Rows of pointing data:
======

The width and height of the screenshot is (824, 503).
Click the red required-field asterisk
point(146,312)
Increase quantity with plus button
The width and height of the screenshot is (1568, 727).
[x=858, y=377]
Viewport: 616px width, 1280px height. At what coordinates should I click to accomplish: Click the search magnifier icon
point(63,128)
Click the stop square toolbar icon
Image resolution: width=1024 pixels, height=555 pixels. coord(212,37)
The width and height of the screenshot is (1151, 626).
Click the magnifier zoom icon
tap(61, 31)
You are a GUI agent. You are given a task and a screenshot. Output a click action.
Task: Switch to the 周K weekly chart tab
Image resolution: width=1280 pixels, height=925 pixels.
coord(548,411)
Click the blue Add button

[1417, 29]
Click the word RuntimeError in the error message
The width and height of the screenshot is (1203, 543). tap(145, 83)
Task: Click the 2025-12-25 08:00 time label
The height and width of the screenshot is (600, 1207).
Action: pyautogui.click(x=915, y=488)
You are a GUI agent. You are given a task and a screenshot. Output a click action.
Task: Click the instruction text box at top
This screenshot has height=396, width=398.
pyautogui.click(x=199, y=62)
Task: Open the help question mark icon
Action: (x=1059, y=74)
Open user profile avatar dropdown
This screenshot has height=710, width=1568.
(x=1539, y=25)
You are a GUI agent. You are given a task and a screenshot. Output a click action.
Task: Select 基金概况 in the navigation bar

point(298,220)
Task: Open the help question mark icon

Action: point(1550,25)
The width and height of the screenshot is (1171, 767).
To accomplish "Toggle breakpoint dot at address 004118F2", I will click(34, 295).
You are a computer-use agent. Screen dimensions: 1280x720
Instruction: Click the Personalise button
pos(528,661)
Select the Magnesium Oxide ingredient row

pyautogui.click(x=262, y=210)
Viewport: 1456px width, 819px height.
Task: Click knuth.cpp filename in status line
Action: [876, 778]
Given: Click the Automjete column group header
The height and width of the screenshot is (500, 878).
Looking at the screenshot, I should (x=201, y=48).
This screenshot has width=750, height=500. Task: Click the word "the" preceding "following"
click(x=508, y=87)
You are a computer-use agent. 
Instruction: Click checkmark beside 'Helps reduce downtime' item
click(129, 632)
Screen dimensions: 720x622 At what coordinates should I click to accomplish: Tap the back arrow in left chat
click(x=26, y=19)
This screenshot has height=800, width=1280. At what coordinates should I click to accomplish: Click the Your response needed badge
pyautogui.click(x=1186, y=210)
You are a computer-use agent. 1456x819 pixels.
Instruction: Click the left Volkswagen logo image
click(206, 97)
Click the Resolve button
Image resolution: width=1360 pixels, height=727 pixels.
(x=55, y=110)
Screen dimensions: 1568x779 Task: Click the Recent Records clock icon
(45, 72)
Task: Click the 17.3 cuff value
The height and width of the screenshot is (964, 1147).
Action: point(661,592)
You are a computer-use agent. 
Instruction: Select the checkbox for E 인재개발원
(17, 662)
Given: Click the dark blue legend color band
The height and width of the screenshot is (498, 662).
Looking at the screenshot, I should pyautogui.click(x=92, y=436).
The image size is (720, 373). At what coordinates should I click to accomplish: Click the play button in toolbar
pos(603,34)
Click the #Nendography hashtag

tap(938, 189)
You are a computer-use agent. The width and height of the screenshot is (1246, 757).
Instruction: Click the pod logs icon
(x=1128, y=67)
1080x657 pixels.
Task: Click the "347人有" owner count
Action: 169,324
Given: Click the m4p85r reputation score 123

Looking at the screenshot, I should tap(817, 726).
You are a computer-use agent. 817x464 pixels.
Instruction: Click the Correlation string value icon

======

OBJECTIVE: Echo every one of the lines above verbatim.

WRITTEN ANSWER:
The width and height of the screenshot is (824, 503).
Click the red required-field asterisk
point(146,312)
Increase quantity with plus button
The width and height of the screenshot is (1568, 727).
[x=858, y=377]
Viewport: 616px width, 1280px height. At what coordinates should I click to accomplish: Click the search magnifier icon
point(63,128)
Click the stop square toolbar icon
Image resolution: width=1024 pixels, height=555 pixels. coord(212,37)
The width and height of the screenshot is (1151, 626).
Click the magnifier zoom icon
tap(61, 31)
You are a GUI agent. You are given a task and a screenshot. Output a click action.
Task: Switch to the 周K weekly chart tab
Image resolution: width=1280 pixels, height=925 pixels.
coord(548,411)
Click the blue Add button

[1417, 29]
Click the word RuntimeError in the error message
The width and height of the screenshot is (1203, 543). tap(145, 83)
Task: Click the 2025-12-25 08:00 time label
The height and width of the screenshot is (600, 1207).
Action: pyautogui.click(x=915, y=488)
You are a GUI agent. You are given a task and a screenshot. Output a click action.
Task: Click the instruction text box at top
This screenshot has height=396, width=398.
pyautogui.click(x=199, y=62)
Task: Open the help question mark icon
Action: (x=1059, y=74)
Open user profile avatar dropdown
This screenshot has height=710, width=1568.
(x=1539, y=25)
You are a GUI agent. You are given a task and a screenshot. Output a click action.
Task: Select 基金概况 in the navigation bar

point(298,220)
Task: Open the help question mark icon

Action: point(1550,25)
The width and height of the screenshot is (1171, 767).
To accomplish "Toggle breakpoint dot at address 004118F2", I will click(34, 295).
You are a computer-use agent. Screen dimensions: 1280x720
Instruction: Click the Personalise button
pos(528,661)
Select the Magnesium Oxide ingredient row

pyautogui.click(x=262, y=210)
Viewport: 1456px width, 819px height.
Task: Click knuth.cpp filename in status line
Action: [876, 778]
Given: Click the Automjete column group header
The height and width of the screenshot is (500, 878).
Looking at the screenshot, I should (x=201, y=48).
This screenshot has width=750, height=500. Task: Click the word "the" preceding "following"
click(x=508, y=87)
You are a computer-use agent. 
Instruction: Click checkmark beside 'Helps reduce downtime' item
click(129, 632)
Screen dimensions: 720x622 At what coordinates should I click to accomplish: Tap the back arrow in left chat
click(x=26, y=19)
This screenshot has height=800, width=1280. At what coordinates should I click to accomplish: Click the Your response needed badge
pyautogui.click(x=1186, y=210)
You are a computer-use agent. 1456x819 pixels.
Instruction: Click the left Volkswagen logo image
click(206, 97)
Click the Resolve button
Image resolution: width=1360 pixels, height=727 pixels.
(x=55, y=110)
Screen dimensions: 1568x779 Task: Click the Recent Records clock icon
(45, 72)
Task: Click the 17.3 cuff value
The height and width of the screenshot is (964, 1147).
Action: point(661,592)
You are a computer-use agent. 
Instruction: Select the checkbox for E 인재개발원
(17, 662)
Given: Click the dark blue legend color band
The height and width of the screenshot is (498, 662).
Looking at the screenshot, I should pyautogui.click(x=92, y=436).
The image size is (720, 373). At what coordinates should I click to accomplish: Click the play button in toolbar
pos(603,34)
Click the #Nendography hashtag

tap(938, 189)
You are a computer-use agent. The width and height of the screenshot is (1246, 757).
Instruction: Click the pod logs icon
(x=1128, y=67)
1080x657 pixels.
Task: Click the "347人有" owner count
Action: 169,324
Given: Click the m4p85r reputation score 123

Looking at the screenshot, I should tap(817, 726).
You are a computer-use agent. 817x464 pixels.
Instruction: Click the Correlation string value icon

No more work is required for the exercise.